BRENNERO. Una perdita di stirene da una carro-cisterna ferroviaria ha fatto scattare il piano di emergenza nello scalo di Brennero. L'episodio, avvenuto nella giornata di mercoledì 1° luglio, ha richiesto un articolato intervento della Polizia di Stato, della Polizia Ferroviaria, dei Vigili del Fuoco e del gestore dell'infrastruttura ferroviaria Rfi, consentendo di mettere in sicurezza il convoglio senza ripercussioni per la popolazione e garantendo la continuità del traffico ferroviario e stradale.
L'allarme è stato lanciato nelle prime ore del mattino dal personale ferroviario, che ha segnalato la perdita di stirene da un treno merci proveniente dall'estero e fermo nello scalo di confine. Lo stirene è una sostanza impiegata nella produzione di materie plastiche, classificata come altamente infiammabile, nociva per la salute e potenzialmente pericolosa per l'ambiente.

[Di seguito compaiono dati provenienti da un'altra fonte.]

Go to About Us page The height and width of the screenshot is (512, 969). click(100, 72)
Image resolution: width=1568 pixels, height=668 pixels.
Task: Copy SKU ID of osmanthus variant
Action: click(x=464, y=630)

Sul posto sono intervenute per prime le squadre specializzate dei Vigili del Fuoco di Vipiteno, che hanno contenuto la fuoriuscita installando una vasca di raccolta sotto la carro-cisterna, evitando così la dispersione del liquido nel terreno.
Vista la natura dell'emergenza, è stato inoltre attivato il N.O.I.M.P. (Nucleo Operativo Informativo Merci Pericolose) della Polizia Ferroviaria di Verona e Bolzano, struttura specializzata nel controllo del trasporto ferroviario di merci pericolose. Gli operatori hanno fornito il supporto tecnico necessario per gestire una situazione resa ancora più delicata dalle elevate temperature e dalla vicinanza dello scalo alle principali infrastrutture viarie.